Config (8 clients, CIFAR-100)	\(\alpha=1.0\)	\(\alpha=0.1\)	\(\alpha=0.01\)	Description
Euclidean-Adam (w/o KL consensus)	53.72	46.72	35.18	Adam adaptivity only, weight space averaging
KL-consensus Adam (Full)	60.10	57.55	54.39	Information geometry consensus, slower decay under heterogeneity

When heterogeneity increases from \(\alpha=1.0\) to \(0.01\), Euclidean-Adam drops approx. 18.5 points, while KL-consensus Adam only drops approx. 5.7 points—demonstrating that the robustness gain comes from "geometrically correct KL consensus controlling client drift" rather than Adam's adaptivity itself.

Key Findings¶

Geometry is the Key Variable: Euclidean-Adam vs. KL-consensus Adam differ only in the consensus geometry, yet the gap reaches 19 points under heavy heterogeneity. QGM performs as the best baseline because its momentum "partially" captures curvature.
Consensus Error Converges: The authors trace per-parameter divergence \(E_t=\tfrac1d\sum_i\|\mu_{i,t}-\bar\mu_t\|_2^2\), which rises briefly and then steadily decreases (log scale), verifying the contraction of divergence in the theory.
Robustness to Noise and Topology: Performance remains superior even when some clients are corrupted with JPEG compression noise (Table 4, \(\tau=3\) noise clients: Dice 0.750). Performance remains consistent across ring, two-hop ring, and hierarchical tree topologies (Table 5).

Highlights & Insights¶

The "Change Space, Not Protocol" Ingenuity: Communication content, volume, and local computation are identical to Euclidean gossip.
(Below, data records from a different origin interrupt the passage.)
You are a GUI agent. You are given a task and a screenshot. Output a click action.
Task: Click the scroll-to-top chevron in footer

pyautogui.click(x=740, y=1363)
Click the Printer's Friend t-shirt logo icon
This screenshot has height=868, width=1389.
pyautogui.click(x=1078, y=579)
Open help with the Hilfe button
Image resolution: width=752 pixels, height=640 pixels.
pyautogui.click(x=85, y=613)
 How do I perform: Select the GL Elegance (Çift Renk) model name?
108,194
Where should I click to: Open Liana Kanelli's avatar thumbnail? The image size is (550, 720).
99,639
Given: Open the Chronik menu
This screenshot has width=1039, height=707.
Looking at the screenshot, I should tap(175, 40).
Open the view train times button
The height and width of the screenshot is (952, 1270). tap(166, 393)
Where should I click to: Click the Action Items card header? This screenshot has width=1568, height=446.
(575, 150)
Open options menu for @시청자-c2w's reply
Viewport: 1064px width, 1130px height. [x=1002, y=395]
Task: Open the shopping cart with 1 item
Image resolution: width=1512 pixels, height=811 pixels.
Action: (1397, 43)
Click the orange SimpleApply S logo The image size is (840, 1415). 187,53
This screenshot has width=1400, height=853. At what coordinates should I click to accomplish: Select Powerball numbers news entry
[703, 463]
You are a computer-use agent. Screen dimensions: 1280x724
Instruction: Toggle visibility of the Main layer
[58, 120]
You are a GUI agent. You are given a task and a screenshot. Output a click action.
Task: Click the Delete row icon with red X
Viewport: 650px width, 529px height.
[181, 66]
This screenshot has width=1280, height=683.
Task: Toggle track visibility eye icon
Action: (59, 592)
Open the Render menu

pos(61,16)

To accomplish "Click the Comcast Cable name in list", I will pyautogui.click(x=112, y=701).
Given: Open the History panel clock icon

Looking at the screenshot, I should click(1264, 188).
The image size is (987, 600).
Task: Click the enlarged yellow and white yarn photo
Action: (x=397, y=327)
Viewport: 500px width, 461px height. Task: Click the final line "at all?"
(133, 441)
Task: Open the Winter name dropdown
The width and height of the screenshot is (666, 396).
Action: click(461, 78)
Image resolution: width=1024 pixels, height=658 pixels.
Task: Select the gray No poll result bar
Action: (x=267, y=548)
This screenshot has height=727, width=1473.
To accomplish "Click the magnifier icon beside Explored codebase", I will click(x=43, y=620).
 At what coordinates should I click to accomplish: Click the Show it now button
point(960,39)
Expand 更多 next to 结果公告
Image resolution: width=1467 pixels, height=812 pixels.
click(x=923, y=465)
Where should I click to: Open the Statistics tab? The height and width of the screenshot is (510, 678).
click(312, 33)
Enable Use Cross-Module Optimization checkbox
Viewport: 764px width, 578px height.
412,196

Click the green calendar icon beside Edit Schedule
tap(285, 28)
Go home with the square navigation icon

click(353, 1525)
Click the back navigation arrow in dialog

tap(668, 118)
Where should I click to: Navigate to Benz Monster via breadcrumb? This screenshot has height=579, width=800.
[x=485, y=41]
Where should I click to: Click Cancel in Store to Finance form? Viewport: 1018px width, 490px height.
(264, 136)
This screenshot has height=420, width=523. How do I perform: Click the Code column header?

By simply changing the averaged quantity from weights to expectation parameters \(\mu\), a cheap linear mixture is upgraded to a geometrically correct KL-Barycentric consensus.
Fisher-free Natural Gradient: By leveraging the fact that Euclidean gradients in \(\mu\) space equal natural gradients in \(\theta\) space, the method avoids \(O(d^3)\) Fisher inversion, bringing information geometry to deep network scales with \(O(d)\) complexity.
Plug-and-play: The consensus operator is decoupled from the optimizer; Adam is just an example, and any Fisher-preconditioned optimizer can use the same information-form consensus.

Limitations & Future Work¶

Theory-Practice Gap: Convergence guarantees only cover convex objectives; global optimality for deep networks is not claimed.
Posterior Expressivity: The implementation assumes a diagonal Gaussian posterior and single-sample MC (MC=1), ignoring correlations between parameters, which might underestimate uncertainty in some tasks.
Dependence on Topology: Performance is influenced by the spectral gap \(1-\lambda\), and performance in extremely sparse, time-varying, or directed graphs hasn't been fully verified.

vs. Euclidean Consensus (Gossip-SGD / SGP / GT-SGD / QGM): These average uniformly in weight/momentum space, ignoring curvature. This paper uses KL-Barycentric consensus in \(\mu\) space, which is curvature-aware and robust with identical communication costs.
vs. Li et al. (Natural Gradient + Gradient Tracking DVB): They solve local ELBOs with natural gradients but communicate vanilla gradients with trackers, essentially remaining an Euclidean consensus with extra overhead. This paper achieves information geometric consensus via simple linear mixing in \(\mu\).

Rating¶

Novelty: ⭐⭐⭐⭐⭐ The insight that "linear gossip in expectation space = forward KL-Barycentric consensus" for decentralized deep learning is clean and compelling.
Experimental Thoroughness: ⭐⭐⭐⭐ Covers heterogeneity, imbalance, noise, and multiple topologies, but with limited datasets and client scales.
Writing Quality: ⭐⭐⭐⭐ Clear derivation and diagrams, though notation is dense.
Value: ⭐⭐⭐⭐⭐ Robustness to heterogeneity/imbalance with nearly zero extra cost is highly practical for cross-institutional decentralized training.